Provided data:
================
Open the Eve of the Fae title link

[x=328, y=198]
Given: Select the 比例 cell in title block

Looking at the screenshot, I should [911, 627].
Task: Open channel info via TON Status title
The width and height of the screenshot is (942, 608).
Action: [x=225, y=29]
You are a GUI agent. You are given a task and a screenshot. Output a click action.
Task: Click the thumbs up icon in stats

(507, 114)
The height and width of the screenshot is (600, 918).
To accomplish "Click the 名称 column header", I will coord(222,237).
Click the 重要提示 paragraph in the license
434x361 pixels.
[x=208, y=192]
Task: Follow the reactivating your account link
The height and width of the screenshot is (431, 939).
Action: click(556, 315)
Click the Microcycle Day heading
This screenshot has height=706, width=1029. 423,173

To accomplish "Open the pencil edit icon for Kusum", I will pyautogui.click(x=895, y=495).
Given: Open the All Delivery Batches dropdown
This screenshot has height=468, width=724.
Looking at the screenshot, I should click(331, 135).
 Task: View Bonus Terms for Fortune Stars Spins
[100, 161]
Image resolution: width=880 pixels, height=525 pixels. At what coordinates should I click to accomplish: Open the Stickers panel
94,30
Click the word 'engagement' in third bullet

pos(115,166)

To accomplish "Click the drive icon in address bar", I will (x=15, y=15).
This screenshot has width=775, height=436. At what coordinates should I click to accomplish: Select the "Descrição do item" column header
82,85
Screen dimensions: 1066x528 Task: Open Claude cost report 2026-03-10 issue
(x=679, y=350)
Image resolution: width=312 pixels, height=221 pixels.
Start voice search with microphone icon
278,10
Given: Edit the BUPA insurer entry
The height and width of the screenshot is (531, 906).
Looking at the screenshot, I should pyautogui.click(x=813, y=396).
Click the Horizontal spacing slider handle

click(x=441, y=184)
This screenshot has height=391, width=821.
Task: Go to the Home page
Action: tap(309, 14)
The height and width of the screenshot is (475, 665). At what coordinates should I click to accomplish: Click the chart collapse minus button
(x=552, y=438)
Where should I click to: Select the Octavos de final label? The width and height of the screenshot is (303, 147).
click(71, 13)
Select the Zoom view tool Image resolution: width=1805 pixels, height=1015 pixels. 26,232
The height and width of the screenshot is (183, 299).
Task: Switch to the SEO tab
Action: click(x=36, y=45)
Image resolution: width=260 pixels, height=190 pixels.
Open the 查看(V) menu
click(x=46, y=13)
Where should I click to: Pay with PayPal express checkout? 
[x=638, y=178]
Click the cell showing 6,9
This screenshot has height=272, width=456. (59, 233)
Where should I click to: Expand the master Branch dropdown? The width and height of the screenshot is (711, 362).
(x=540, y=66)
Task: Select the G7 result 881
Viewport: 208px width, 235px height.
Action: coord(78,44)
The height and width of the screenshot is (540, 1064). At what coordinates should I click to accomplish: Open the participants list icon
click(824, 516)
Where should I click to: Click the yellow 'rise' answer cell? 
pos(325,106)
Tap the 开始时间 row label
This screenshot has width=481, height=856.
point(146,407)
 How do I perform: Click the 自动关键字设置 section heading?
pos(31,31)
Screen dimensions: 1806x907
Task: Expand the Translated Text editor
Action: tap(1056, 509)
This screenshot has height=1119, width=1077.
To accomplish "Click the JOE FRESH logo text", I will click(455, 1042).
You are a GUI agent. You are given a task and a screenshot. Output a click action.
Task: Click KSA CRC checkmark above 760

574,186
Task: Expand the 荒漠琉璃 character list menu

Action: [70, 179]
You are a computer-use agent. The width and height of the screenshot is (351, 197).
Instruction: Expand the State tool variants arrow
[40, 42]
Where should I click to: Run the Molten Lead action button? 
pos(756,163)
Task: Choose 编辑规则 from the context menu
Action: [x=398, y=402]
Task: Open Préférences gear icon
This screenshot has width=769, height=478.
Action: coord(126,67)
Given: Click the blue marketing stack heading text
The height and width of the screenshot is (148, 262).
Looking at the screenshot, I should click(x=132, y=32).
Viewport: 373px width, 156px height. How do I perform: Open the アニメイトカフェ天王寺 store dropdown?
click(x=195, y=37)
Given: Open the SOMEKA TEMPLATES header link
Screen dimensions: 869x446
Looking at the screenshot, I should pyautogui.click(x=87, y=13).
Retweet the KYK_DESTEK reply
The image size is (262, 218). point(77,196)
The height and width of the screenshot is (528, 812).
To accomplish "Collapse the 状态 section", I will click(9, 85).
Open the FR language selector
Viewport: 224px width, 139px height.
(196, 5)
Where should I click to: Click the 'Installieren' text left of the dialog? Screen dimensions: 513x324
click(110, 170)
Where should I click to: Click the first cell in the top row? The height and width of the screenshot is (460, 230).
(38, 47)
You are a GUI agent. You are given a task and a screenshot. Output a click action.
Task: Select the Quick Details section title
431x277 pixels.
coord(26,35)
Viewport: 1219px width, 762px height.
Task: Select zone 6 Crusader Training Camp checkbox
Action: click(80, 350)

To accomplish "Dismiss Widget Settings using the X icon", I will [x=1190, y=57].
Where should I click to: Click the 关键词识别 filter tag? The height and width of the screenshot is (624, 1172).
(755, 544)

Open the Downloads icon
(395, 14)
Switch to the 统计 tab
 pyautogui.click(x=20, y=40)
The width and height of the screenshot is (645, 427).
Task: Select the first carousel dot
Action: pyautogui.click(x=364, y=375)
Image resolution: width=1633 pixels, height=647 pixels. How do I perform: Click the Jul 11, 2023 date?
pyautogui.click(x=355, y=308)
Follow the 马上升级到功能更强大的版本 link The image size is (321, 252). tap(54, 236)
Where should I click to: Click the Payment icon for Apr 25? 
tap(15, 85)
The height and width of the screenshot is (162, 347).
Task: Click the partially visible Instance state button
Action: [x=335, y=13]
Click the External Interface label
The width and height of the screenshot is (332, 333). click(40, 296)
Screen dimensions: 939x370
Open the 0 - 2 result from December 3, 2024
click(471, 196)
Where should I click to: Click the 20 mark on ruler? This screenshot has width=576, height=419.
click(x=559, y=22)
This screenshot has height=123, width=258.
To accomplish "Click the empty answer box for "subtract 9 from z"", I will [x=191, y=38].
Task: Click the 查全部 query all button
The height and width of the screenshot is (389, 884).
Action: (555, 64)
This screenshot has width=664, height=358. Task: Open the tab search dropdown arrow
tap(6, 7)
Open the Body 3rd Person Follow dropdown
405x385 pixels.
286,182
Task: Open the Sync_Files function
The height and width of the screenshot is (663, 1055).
================
Problem statement: Every line in the material above that has the word "Follow" should be copied.

Worked solution:
Task: Follow the reactivating your account link
Follow the 马上升级到功能更强大的版本 link The image size is (321, 252). tap(54, 236)
Open the Body 3rd Person Follow dropdown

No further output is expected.